Aber nein, wider Erwarten sind es nicht die Russen, die uns mit erfreulicher Offenheit darauf vorbereiten, was der Gesellschaft bevorstehen könnte. Es sind die Auswüchse der fünften Kolonne der „Zivilgesellschaft“, die sich als Ziel gesetzt hat, Deutschland sterben zu lassen.
Gefängnisse, Regierungsbehörden, Jobcenter, Polizeireviere, Kasernen und Ausländerämter werden zu legitimen anzugreifenden Objekten erklärt.
Die Logik ist aus der Sicht der Terroristen schlüssig und durchaus nachvollziehbar. Ihnen bleibt nichts anderes übrig, als den Staat zu zerschlagen, um in der Zukunft noch bestehen zu wollen.
Denn sie müssen davon ausgehen, daß die unaufhaltsam aufziehende politische Kraft in Deutschland den terroristischen kriminellen Sumpf der faschistisch agierenden Antifa bekämpfen und austrocknen wird. Und das zweifellos erfolgreich im Interesse des eigenen Siegeszuges.
Das Dilemma des NGO-affinen Terrorgeflechts besteht in der Krux, den Staat bekämpfen zu müssen, der es einst geschaffen hat und großzügig alimentiert.
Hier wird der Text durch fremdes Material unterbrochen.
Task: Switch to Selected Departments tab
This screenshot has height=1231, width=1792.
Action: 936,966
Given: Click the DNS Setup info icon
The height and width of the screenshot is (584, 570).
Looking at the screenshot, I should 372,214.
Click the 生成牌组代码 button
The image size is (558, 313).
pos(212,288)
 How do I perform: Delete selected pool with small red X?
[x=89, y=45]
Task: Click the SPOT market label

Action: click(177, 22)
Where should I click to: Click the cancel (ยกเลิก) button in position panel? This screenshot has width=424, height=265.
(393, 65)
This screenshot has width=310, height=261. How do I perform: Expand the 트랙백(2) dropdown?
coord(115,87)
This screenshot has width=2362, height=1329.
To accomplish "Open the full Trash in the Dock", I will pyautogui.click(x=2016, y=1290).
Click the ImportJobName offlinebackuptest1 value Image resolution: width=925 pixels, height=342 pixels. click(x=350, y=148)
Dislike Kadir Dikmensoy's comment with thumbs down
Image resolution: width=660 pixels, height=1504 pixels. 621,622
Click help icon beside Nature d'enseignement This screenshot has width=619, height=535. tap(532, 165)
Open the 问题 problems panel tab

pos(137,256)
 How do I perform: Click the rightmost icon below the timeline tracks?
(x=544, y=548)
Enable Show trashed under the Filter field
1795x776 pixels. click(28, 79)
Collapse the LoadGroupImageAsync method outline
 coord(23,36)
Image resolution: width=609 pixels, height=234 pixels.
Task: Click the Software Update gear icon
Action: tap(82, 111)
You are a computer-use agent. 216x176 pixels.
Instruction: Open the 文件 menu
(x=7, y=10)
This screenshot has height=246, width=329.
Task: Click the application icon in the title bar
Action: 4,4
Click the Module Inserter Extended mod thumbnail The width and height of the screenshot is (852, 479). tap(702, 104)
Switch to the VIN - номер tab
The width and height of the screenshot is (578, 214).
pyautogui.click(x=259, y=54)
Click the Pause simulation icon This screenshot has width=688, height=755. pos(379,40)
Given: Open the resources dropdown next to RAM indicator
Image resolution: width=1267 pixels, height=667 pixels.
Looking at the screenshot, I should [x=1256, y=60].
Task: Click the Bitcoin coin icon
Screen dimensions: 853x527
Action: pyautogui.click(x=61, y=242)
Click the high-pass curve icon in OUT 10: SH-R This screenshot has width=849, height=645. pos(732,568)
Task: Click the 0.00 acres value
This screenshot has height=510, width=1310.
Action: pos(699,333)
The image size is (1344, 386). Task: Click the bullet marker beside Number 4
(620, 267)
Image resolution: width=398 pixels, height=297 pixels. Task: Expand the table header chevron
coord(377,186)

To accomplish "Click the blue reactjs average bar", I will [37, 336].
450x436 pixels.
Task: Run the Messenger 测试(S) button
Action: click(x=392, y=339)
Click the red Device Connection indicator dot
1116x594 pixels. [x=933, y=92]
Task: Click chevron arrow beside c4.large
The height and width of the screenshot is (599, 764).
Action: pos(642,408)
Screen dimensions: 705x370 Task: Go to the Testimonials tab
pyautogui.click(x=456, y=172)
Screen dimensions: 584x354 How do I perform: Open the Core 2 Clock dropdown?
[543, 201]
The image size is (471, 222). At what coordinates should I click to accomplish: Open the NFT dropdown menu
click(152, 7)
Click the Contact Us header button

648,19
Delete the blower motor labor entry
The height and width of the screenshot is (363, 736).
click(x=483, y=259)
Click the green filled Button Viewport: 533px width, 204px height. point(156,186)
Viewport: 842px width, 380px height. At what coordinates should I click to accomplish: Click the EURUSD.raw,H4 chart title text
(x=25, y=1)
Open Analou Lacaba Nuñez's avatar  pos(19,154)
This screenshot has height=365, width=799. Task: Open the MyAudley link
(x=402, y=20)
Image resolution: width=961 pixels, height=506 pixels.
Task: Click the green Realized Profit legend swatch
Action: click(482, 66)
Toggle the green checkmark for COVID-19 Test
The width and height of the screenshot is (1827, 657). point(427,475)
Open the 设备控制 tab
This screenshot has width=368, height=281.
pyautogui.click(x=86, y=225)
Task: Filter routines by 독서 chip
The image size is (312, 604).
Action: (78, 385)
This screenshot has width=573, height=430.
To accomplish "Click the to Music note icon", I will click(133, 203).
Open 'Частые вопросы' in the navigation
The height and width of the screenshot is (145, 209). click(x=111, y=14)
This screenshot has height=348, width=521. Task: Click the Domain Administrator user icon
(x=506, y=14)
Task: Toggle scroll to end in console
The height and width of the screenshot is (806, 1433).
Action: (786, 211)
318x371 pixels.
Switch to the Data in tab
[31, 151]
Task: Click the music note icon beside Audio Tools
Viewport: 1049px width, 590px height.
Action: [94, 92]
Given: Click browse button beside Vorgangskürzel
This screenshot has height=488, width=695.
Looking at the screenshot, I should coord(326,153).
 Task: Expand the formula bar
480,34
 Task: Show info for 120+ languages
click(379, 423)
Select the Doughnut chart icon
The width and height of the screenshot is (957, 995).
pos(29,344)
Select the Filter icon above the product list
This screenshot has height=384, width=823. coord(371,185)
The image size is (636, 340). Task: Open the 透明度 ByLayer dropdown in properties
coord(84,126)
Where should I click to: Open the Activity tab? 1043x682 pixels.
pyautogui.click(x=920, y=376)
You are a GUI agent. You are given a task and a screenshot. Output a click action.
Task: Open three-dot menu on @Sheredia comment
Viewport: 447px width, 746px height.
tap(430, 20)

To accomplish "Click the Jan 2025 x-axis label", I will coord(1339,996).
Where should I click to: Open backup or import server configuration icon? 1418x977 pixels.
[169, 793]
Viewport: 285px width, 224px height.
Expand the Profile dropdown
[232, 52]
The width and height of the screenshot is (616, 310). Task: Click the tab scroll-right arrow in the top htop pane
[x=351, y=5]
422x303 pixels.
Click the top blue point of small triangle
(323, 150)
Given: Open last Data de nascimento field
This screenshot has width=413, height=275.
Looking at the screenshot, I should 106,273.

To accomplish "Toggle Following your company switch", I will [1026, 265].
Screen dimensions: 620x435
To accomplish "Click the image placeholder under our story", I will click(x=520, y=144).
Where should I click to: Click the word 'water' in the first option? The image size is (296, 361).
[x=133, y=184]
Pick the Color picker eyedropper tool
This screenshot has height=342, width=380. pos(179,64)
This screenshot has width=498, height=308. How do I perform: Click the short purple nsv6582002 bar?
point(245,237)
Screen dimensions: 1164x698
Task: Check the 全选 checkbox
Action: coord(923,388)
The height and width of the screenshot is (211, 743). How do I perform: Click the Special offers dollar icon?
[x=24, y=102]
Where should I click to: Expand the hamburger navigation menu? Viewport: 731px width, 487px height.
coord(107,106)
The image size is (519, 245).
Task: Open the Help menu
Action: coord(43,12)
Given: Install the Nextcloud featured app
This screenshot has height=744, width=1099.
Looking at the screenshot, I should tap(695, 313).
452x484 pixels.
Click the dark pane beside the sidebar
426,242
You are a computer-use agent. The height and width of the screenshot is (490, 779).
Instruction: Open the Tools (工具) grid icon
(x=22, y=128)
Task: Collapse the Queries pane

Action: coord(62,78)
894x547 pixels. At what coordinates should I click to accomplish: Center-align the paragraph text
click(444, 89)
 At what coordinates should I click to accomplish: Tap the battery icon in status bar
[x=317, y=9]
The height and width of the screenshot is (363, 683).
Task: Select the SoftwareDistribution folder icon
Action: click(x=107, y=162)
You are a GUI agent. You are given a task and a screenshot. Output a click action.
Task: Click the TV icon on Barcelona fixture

Und der Staat selbst mit all seinen sedierten exekutiven Einrichtungen muß sich der Entscheidung stellen, seine Existenzberechtigung, und sei sie noch so lädiert, gerade noch so hinüberzuretten oder vom politischen Covid aus dem bundesrepublikanischen Wuhan in einer beispiellosen Epidemie hinweggefegt zu werden.
Die stillschweigende Duldung der Kriegserklärung bedeutete den Suizid aus Angst vor dem Tod.